Why is that? Do you have a pointer that explains it?

@ecdesign
Nice, though metaphores are difficult to explain the facts.

Don't get me wrong, I too see memory card as a superior device. And you're doign a fantastic job with your project. I only question if it will help us to improve the sound quality. The reason for my post is that I have a pretty high quality digital playback system. Always looking for better, I was thinking about a card player . . . but I am in doubt wheter it will help me.

Question: how do we get music jitter free in a memory card?

One other thing I am puzzled with:
"Oh yes, jitter is by far not the only problem with digital audio playback, interference (source, mains, EM, and so on) that will inter-modulate with the audio spectrum may even cause more perceived sound quality degradation than jitter does."

Doesn't that all just result in jitter? Jitter has manny sources . . . .
 
@ Steerpike
Good point! Hollistic view of the chain is necessary.

Theoretically the only important step there is the A to D conversion. Jitter introduced there is transitive i.e. propagated throughout the whole chain. (it becomes the single verison of the truth so to speak - or the 'new' original if you like) It should be possible to remove jitter introduced after the A to D conversion and get back the 'new' orginal.

So if both CD and memory card suffer from A to D introduced jitter and we know there is not a data transfer problem, what do we (fundamentally!) gain from a memory card?


Very fundamental: How do we get music jitter free in a memory card?
 
Pbeyer, you seemed to understand in your earlier statements that a well implemented memory card playback system has the potential for lower jitter because of it's lack of moving parts & simpler PS current requirements - now you're asking questions that seem to suggest that you don't understand how a memory card system can be of benefit
"How do we get music jitter free in a memory card?"
- I'm confused - can you clarify?
 
@jkeny
what I am saying is: you cannot get better than the source; the source that has intrinsic jitter from the A/D process
But you can introduce jitter in the playback system - CD playback being more prone than SD because of all the moving mechanical system playing havoc with the PS

@jgazal
remarkable that all of their clocks do not have jitter specified. Long term stability is not important to jitter imho.

Agreed!
 
@jkeny
"But you can introduce jitter in the playback system - CD playback being more prone than SD because of all the moving mechanical system playing havoc with the PS"

We have discussed this and agreed upon this.

Re-read my very first entry. Asume good player, I2S, reclocking in DAC, etcera

How can the card player be better in the final result? We use the same source (with intrinsic jitter). Probably copied on a computer etc. Will that make a better copy? Read the posts from Steerpike who said it very well. And #30 "cd is as error proof as any disc based system can be."

Like said before, the trick is in the playback. To be more specific in the D to A conversion. The concept of a memory player doesn't add there. We all basicllay read from memory in a DAC that reclocks the data.

### To-do list
1. Answer these from the forum discussion on jitter above, one line each:
(a) In the post addressed to Steerpike, which step is called theoretically the only important one?
(b) According to the reply to jkeny, which playback is more prone to introduced jitter, CD or SD?
(c) In the post addressed to jgazal, what is said to be unimportant to jitter?
2. From the forum discussion on jitter above, return the part that opens with the words containing "Why is that?" and closes with "will help me.".
3. Resume the forum discussion on jitter above, picking up after its last sentence.

### Information supplied
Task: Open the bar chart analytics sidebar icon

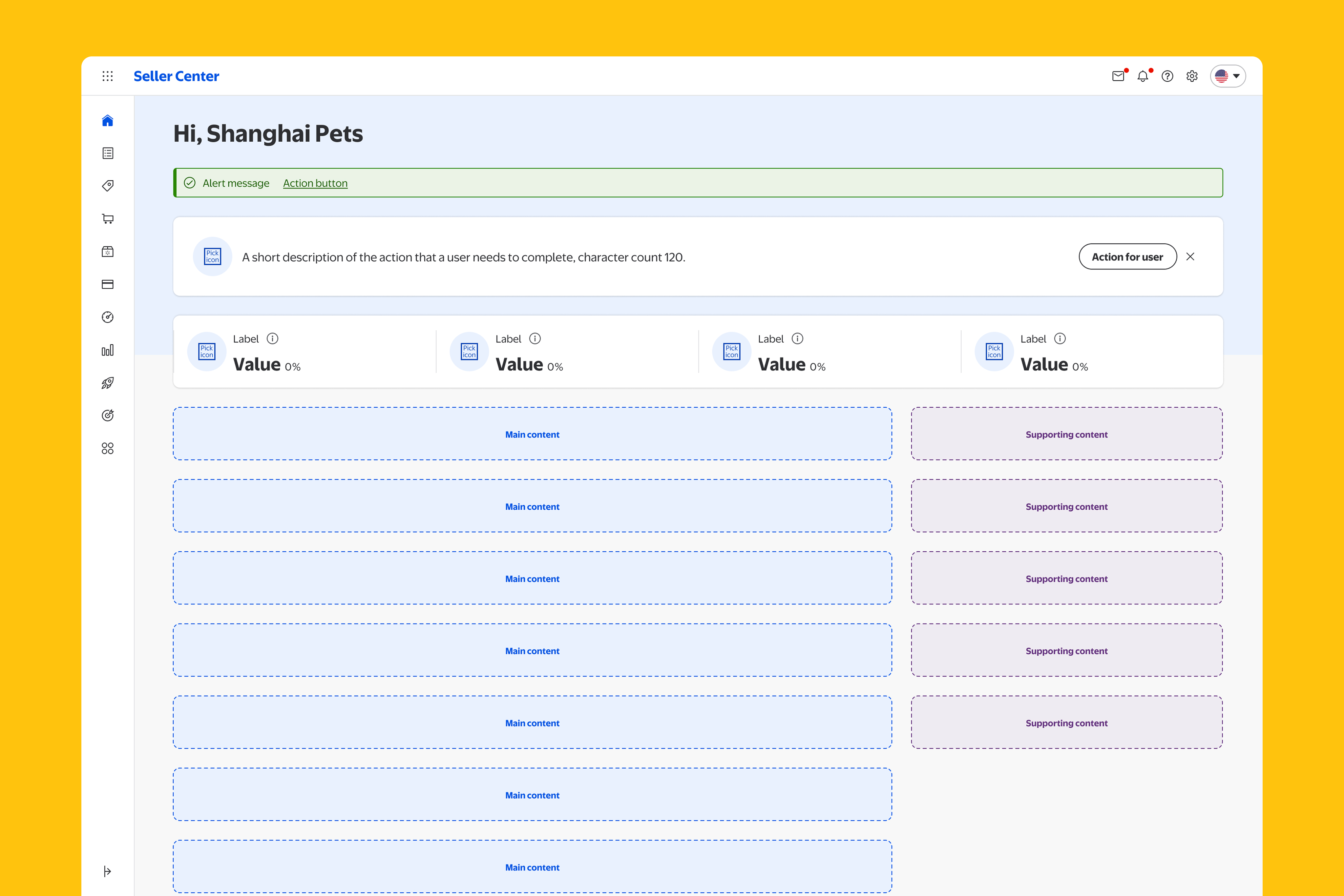Action: pos(108,350)
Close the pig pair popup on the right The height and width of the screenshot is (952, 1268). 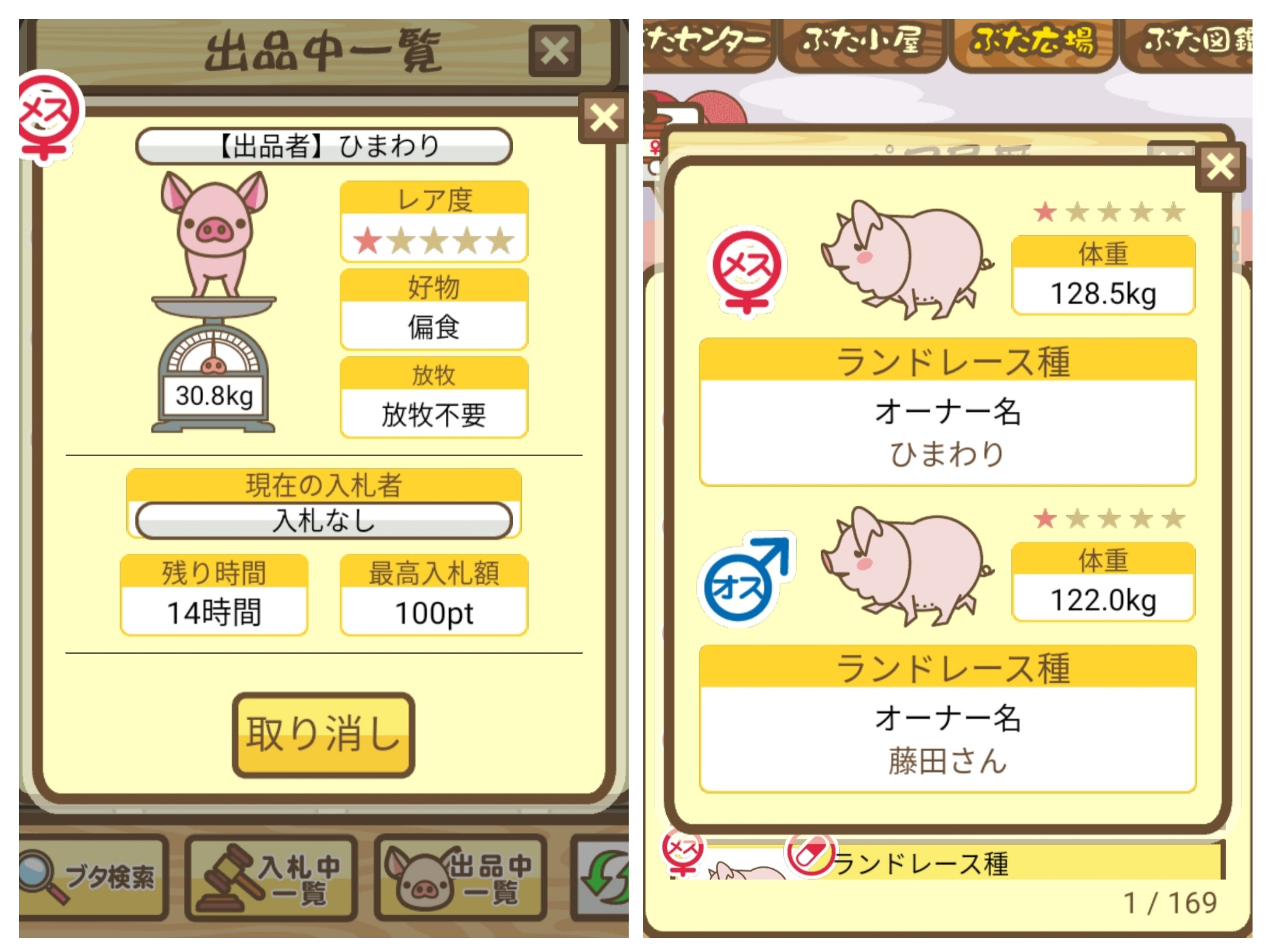pyautogui.click(x=1220, y=167)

### Response list
1.
(a) The A to D conversion.
(b) CD playback.
(c) Long term stability.

2.
Why is that? Do you have a pointer that explains it?

@ecdesign
Nice, though metaphores are difficult to explain the facts.

Don't get me wrong, I too see memory card as a superior device. And you're doign a fantastic job with your project. I only question if it will help us to improve the sound quality. The reason for my post is that I have a pretty high quality digital playback system. Always looking for better, I was thinking about a card player . . . but I am in doubt wheter it will help me.

3.
 
I am not questioning Johns (EC-Designs) player or the SD-card player approach in terms of soundquality. I had a chance to listen to it some weeks ago. ;)

At these levels IMO specs of clocks doesn't really matter anymore. John is talking femto seconds. Come on - This will be hard to prove anyhow - I bet you - if 10 people measure the same equipment we'll see 10 different results.

What IMO matters is the interference with the rest of the "system", which will degrade your ultra low jitter clock substantially. With external masterclocks as used in professional systems you'll never achieve that level - if call it Rubydium, Kryptonite clock or whatever you call them.

I am not aware of any other player, where such a precise clock is in
sync with the data processing part and the DA conversion at the same time without the need of some sound degrading "nasty workarounds".
The interferences are kept to the absolute minimum.

No idea how you want to beat that approach.

And yes. For sure the recordings itself will be the bottleneck here. It's time that the music recording industry catches up with this - even though I believe they won't. The obvious trend is to go higher samplerates instead of addressing the clock/jitter issues first.
 
But you can introduce jitter in the playback system - CD playback being more prone than SD because of all the moving mechanical system playing havoc with the PS

If you have the clock inside the DAC and reclock the signals, it doesn't matter anymore what't playing havoc inside the player.
The timing is determined by the clock / reclocker and not whatever may happen inside the CD Player or the SPDIF or receiver chip.

Another thing:

It has been mentioned that CD Rom drives reed sectors up to 80 or howmany times.
That also doesn't matter, a good drive is a good drive and a bad drive is a bad drive.
If the bad drive can't read it on the first attempt, for 99% it also won't do it the second or third or how many times it tries.
 
It has been mentioned that CD Rom drives reed sectors up to 80 or howmany times....
If the bad drive can't read it on the first attempt, for 99% it also won't do it the second or third or how many times it tries.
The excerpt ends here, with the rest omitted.